→ **What is expected**: Reproduce the passage of the float16 post that opens with the words "130331292 -0.158813" and closes with "tdata.time_sin.mean()", replacing "tdata" with "df" wherever it occurs.

→ **Text segment**:
►

I have a shuffled series with a bunch of sinvalues in float16, like this:
tdata.time_sin
110405276 -0.183105
175560878 -0.301270
...
130331292 -0.158813
6782127 -0.282471
Name: time_sin, Length: 18490389, dtype: float16
There's no NaN values, everything's a sinus of something:
tdata.time_sin[np.isnan(tdata.time_sin) == True].count()
0
But for some reason, mean()chokes somewhere in the middle like it's overflowing:
tdata.time_sin.mean()
nan
tdata.time_sin[:328720].mean()
0.0
tdata.time_sin[:328721].mean()
nan
tdata.time_sin[328719:328722]
117467643 -0.639648
85318746 0.956055
10829780 0.112000
Name: time_sin, dtype: float16
And it works fine when converted to float32:
foo = tdata.time_sin.astype(np.float32)
foo.mean()
0.20143597
Is this weird or am I missing something about float16?
This behavior persists after pickling and loading and sorting by index, although it now chokes much earlier:
zzz = pickle.load(open('timesin.pkl', 'rb'))
bb = zzz.sort_index()
bb[:74351].mean()
-0.0
bb[:74352].mean()

◄

→ **Recorded information**:

►

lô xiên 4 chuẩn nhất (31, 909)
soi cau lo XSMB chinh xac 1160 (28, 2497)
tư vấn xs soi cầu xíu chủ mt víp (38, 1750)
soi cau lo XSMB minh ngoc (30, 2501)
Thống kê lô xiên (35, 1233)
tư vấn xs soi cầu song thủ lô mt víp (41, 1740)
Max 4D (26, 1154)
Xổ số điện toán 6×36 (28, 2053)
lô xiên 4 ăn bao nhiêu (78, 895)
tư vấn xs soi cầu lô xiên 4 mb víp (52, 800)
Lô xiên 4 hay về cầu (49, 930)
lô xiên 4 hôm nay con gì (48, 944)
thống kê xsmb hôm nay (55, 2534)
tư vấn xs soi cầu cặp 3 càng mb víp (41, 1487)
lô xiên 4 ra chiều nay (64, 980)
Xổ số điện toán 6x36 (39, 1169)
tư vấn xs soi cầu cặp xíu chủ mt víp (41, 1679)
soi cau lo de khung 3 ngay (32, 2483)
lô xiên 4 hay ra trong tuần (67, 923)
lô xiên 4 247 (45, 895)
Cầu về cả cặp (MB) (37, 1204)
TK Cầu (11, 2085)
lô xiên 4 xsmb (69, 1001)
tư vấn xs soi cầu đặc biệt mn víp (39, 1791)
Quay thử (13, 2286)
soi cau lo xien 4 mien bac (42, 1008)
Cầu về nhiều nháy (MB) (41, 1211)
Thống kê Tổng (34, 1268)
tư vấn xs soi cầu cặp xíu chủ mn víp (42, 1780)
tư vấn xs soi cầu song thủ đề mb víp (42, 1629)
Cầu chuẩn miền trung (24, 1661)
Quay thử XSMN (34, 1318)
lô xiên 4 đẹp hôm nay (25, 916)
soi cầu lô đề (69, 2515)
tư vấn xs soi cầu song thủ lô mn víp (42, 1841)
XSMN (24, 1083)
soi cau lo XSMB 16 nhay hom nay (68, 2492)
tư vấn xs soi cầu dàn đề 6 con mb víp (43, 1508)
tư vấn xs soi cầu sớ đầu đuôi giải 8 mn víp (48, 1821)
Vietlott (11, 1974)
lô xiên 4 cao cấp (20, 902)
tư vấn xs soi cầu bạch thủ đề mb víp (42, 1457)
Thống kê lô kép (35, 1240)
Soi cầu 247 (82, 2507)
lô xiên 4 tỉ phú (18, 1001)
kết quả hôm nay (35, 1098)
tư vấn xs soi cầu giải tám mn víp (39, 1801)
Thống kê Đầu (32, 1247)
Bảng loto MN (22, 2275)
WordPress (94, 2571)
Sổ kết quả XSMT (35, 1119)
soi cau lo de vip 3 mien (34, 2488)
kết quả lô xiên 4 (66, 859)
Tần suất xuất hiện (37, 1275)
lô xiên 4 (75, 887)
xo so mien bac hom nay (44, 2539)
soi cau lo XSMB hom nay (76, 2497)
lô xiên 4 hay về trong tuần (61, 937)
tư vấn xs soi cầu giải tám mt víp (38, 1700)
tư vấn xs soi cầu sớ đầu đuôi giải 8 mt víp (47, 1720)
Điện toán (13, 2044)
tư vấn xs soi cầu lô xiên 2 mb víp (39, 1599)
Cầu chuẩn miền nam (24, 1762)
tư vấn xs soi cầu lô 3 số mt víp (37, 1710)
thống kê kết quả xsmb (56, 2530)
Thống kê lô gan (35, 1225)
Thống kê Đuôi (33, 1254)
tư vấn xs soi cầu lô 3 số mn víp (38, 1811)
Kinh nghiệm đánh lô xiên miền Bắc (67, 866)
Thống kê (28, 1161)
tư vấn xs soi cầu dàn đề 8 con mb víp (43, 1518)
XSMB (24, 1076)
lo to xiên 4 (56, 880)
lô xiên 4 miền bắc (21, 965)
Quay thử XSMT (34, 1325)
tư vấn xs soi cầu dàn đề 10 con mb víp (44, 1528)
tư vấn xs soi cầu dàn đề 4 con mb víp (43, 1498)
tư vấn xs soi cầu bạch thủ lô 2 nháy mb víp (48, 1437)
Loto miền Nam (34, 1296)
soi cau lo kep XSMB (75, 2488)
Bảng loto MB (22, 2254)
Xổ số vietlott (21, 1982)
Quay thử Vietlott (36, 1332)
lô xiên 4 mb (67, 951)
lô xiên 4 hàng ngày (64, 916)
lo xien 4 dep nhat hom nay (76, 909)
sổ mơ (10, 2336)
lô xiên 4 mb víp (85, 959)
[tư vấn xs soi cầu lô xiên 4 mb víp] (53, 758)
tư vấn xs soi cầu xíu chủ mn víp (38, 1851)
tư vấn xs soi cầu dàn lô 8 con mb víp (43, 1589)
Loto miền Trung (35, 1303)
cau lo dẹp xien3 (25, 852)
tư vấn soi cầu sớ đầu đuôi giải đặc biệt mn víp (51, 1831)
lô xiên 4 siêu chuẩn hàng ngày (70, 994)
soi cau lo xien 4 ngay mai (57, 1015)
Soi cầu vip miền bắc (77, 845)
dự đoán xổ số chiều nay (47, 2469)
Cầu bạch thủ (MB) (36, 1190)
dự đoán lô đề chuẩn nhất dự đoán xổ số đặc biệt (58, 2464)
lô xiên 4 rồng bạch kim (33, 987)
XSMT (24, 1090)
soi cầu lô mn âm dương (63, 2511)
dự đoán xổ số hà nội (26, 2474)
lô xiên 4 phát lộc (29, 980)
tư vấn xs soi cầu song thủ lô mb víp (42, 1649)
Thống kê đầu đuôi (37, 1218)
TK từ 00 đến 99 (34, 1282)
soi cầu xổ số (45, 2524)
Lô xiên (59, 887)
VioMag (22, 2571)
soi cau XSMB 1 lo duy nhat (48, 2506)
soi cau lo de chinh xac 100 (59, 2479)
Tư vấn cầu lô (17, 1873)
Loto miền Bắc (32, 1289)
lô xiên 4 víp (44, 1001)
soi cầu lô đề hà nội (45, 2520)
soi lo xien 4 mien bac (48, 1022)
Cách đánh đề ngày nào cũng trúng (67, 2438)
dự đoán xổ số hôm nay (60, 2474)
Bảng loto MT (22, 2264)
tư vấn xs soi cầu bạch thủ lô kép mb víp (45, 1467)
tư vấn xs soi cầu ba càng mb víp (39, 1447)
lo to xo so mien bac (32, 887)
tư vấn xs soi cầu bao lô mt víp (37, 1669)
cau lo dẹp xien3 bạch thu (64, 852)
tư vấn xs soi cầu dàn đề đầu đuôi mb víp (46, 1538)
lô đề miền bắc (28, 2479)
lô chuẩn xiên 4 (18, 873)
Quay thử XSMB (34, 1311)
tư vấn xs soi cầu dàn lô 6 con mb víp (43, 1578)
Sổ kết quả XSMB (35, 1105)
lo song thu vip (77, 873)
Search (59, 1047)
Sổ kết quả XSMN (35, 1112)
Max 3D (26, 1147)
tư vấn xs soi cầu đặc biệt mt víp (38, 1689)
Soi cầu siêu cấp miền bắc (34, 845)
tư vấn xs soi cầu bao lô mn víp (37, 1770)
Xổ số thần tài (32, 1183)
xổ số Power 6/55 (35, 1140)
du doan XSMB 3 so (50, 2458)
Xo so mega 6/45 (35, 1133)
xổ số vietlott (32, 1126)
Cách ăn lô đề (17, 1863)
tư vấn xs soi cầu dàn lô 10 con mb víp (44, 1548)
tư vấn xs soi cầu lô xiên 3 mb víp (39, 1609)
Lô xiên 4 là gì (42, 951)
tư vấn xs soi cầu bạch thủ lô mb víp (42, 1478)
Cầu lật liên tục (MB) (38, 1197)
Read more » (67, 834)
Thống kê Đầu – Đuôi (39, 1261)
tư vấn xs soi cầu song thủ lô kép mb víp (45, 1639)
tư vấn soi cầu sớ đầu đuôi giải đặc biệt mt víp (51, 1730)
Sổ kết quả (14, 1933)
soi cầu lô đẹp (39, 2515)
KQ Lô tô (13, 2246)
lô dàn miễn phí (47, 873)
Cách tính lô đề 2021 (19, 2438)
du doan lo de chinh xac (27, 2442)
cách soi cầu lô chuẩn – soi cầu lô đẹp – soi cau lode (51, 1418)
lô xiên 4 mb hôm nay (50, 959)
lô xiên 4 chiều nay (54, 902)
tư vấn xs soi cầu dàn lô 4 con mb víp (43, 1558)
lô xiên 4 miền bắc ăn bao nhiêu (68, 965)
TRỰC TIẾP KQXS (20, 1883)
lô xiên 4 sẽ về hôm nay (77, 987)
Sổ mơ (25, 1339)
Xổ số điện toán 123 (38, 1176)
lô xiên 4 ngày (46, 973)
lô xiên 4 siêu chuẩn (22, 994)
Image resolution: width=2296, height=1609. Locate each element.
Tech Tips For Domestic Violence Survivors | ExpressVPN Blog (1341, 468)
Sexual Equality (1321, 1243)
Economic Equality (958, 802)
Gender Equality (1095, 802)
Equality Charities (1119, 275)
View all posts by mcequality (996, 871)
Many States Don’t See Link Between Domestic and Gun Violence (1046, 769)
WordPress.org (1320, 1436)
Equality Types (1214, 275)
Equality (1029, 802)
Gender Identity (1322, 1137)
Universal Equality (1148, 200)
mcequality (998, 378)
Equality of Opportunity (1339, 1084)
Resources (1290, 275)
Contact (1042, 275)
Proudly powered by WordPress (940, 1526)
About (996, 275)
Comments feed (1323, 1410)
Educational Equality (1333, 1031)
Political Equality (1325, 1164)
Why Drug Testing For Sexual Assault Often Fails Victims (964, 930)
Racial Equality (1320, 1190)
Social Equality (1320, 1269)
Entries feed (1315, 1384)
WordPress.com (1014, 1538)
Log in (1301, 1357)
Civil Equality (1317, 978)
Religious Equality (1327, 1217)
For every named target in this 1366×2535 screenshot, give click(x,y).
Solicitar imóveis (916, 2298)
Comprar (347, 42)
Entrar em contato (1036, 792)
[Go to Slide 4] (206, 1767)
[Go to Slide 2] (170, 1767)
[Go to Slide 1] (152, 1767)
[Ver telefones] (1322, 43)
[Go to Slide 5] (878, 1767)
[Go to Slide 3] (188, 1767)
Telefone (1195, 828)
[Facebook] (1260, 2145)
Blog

◄

→ **Solution**:
130331292 -0.158813
6782127 -0.282471
Name: time_sin, Length: 18490389, dtype: float16
There's no NaN values, everything's a sinus of something:
df.time_sin[np.isnan(df.time_sin) == True].count()
0
But for some reason, mean()chokes somewhere in the middle like it's overflowing:
df.time_sin.mean()